> _Selected text_
Sun May 12, 2024 1:03 pm
Create a timeline with the resolution set to maximum working resolution such as 1920 x 1920 and resize mode set to crop and then modify the output resolution to your vertical such as 1024 x 1920 with resize mode set to crop. The timeline acts as your working resolution such that things like compound clips and nested timelines can exist outside the bounds of your output resolution. This will allow you to use dynamic zoom on your adjustment layer.
Add - What is most annoying about Resolve in this regard is that there is no way to see the extents of an image that lays outside the bounds of the output 'window'. There is a long standing request to have a shaded view of the source clip extents outside the current timeline output window (same applies to the source viewer which is also limited to the output window extents).

> _Records supplied_

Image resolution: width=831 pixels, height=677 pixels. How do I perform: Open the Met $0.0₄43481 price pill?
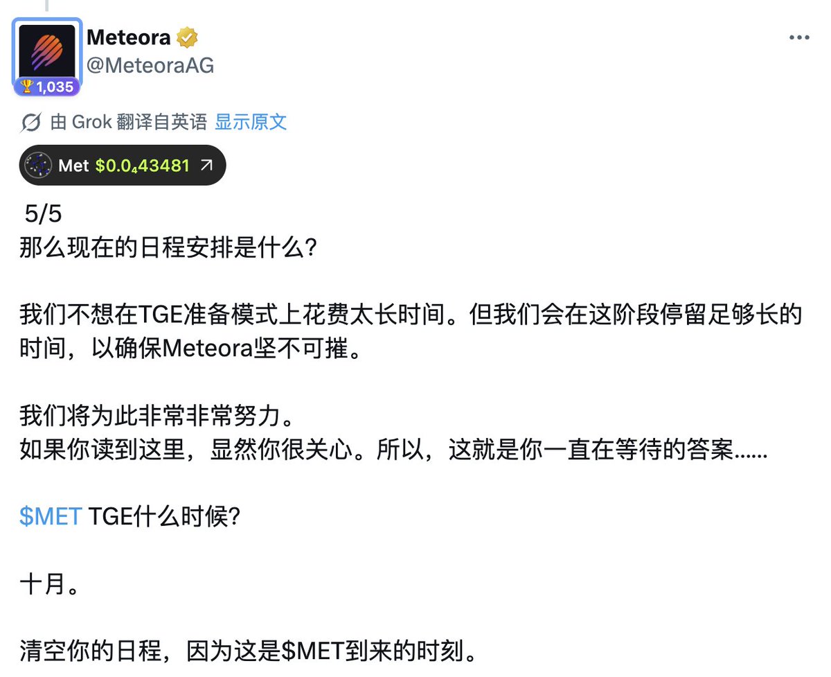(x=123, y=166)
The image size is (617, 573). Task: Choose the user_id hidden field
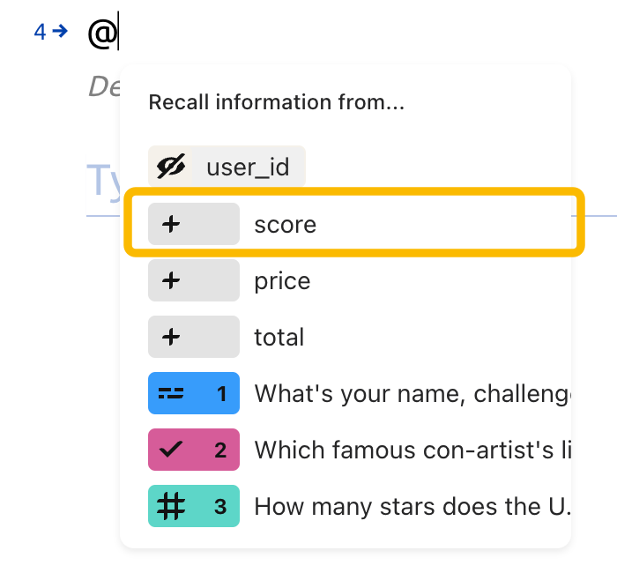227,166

* * *

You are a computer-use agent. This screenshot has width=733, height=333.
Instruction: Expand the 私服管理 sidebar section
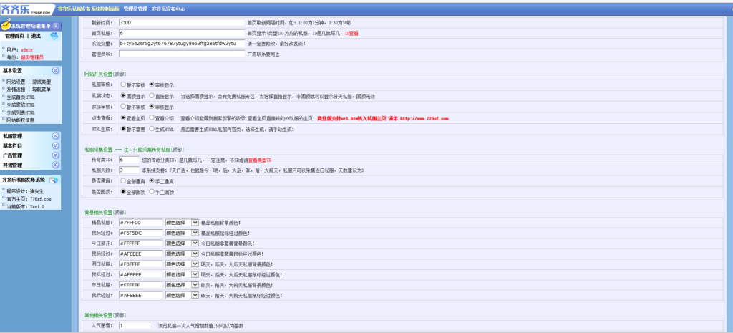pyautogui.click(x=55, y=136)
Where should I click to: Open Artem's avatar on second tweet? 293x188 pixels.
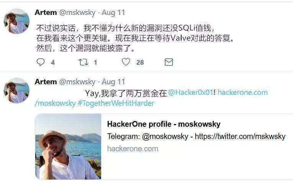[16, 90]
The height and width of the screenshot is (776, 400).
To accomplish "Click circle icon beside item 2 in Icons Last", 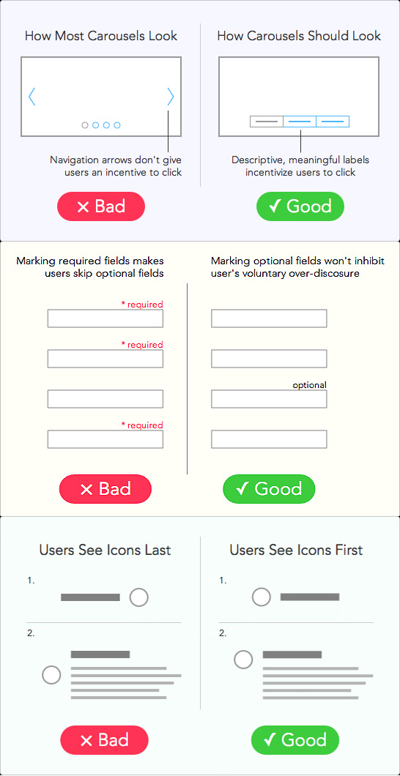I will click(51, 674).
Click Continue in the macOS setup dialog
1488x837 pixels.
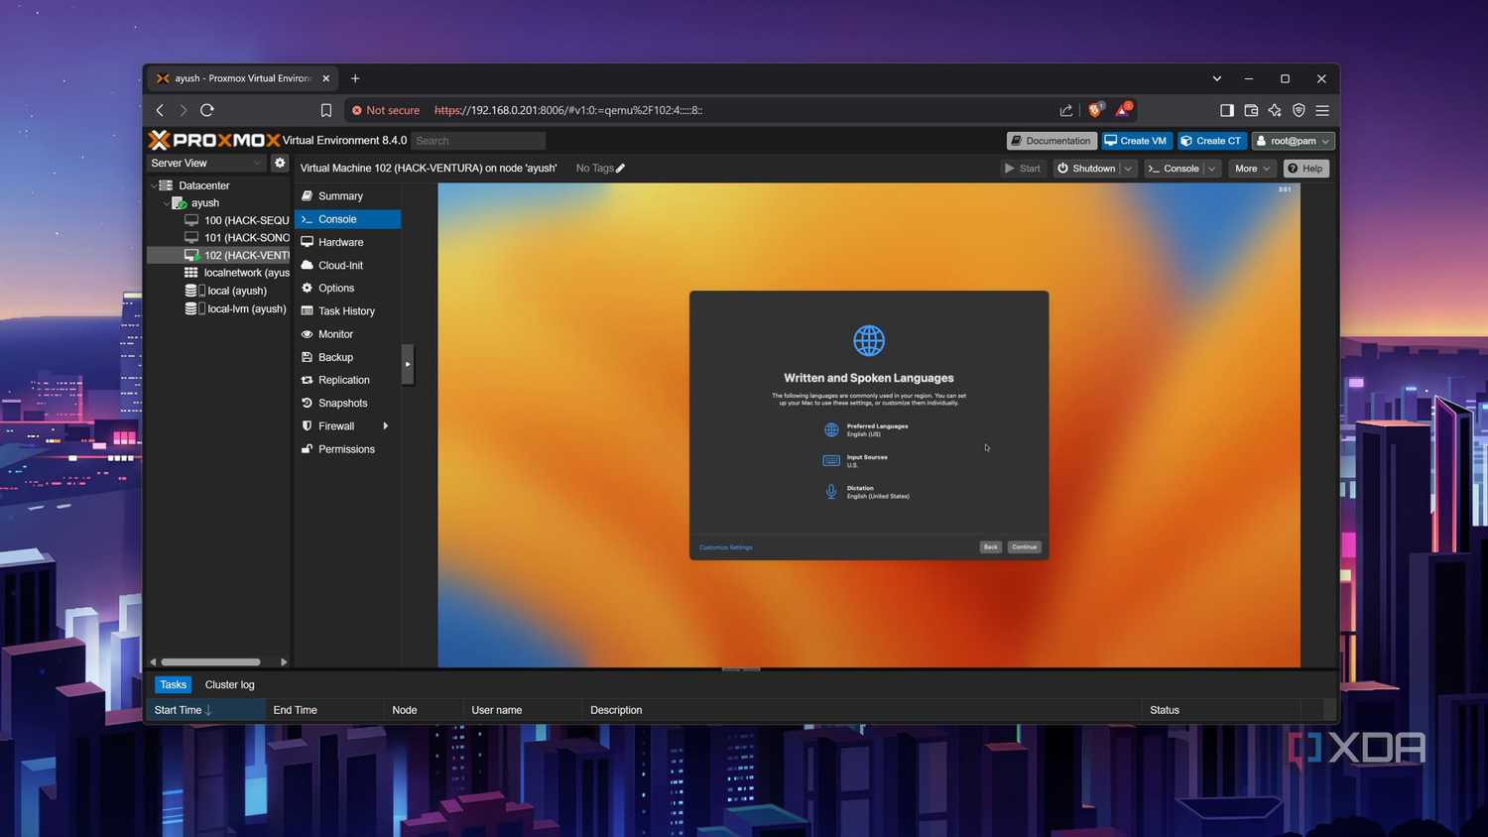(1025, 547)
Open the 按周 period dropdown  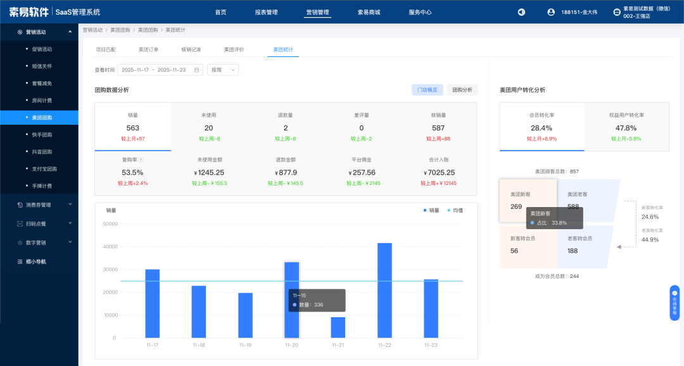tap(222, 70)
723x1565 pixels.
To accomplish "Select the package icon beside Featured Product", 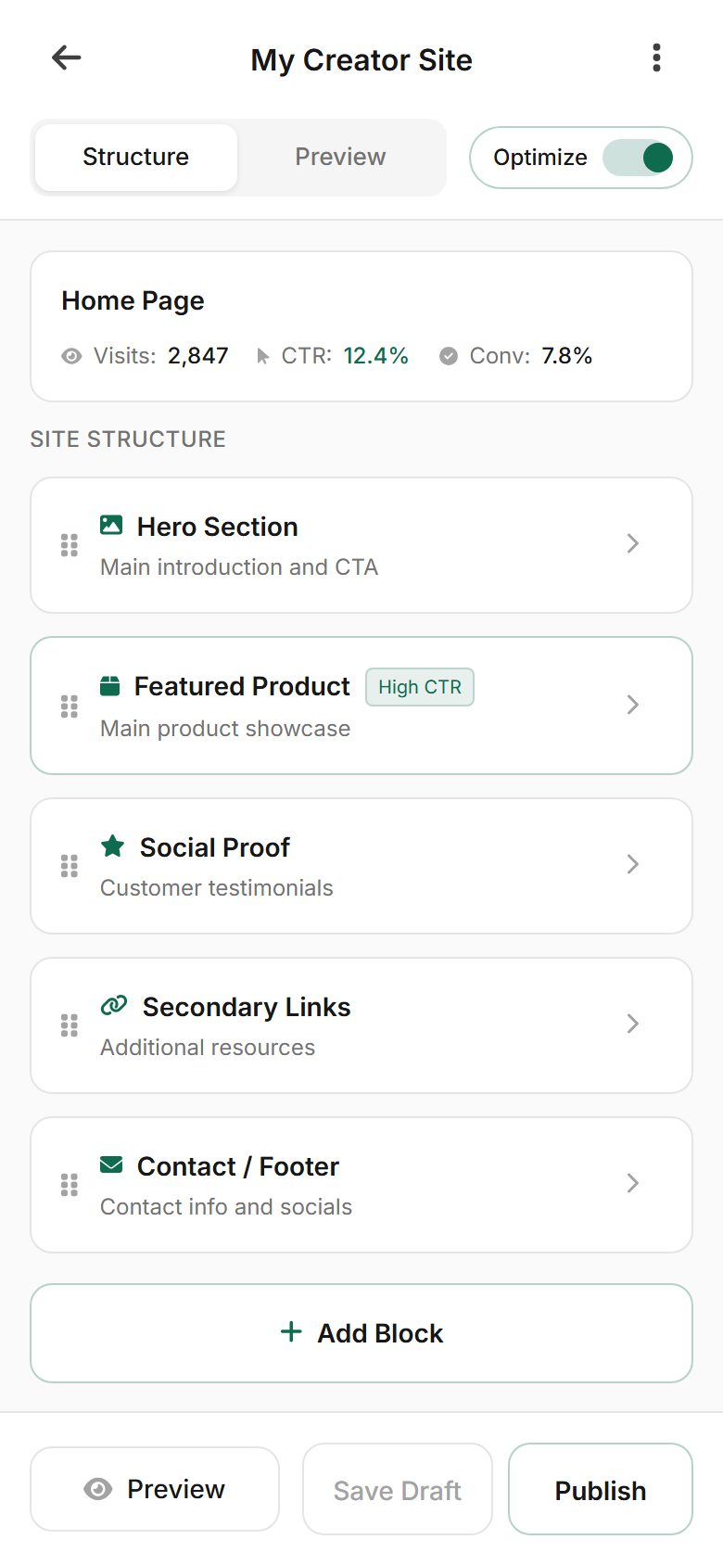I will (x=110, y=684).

> _Objectives_
(a) List every setting the forum post on working resolution in Resolve tells the reader to configure, along with the value given for each.
(b) Answer these questions from the forum post on working resolution in Resolve:
(i) What does the timeline act as?
(ii) What does the described setup allow to be used on the adjustment layer?
(iii) Which viewer does the post say is also limited to the output window extents?
(c) Continue the forum post on working resolution in Resolve for a few sentences, beginning after its final sentence.

> _Task answers_
(a)
- Timeline resolution: a maximum working resolution such as 1920 x 1920
- Timeline resize mode: crop
- Output resolution: the vertical resolution, such as 1024 x 1920
- Output resize mode: crop

(b)
(i) The working resolution.
(ii) Dynamic zoom.
(iii) The source viewer.

(c)
What I do to get around this is to temporarily set output resolution to match timeline resolution and use the vertical overlay to see the extents of the vertical window and then when I've moved things around I then switch my output resolution to vertical.
Last edited by
Steve Alexander on Sun May 12, 2024 1:31 pm, edited 2 times in total.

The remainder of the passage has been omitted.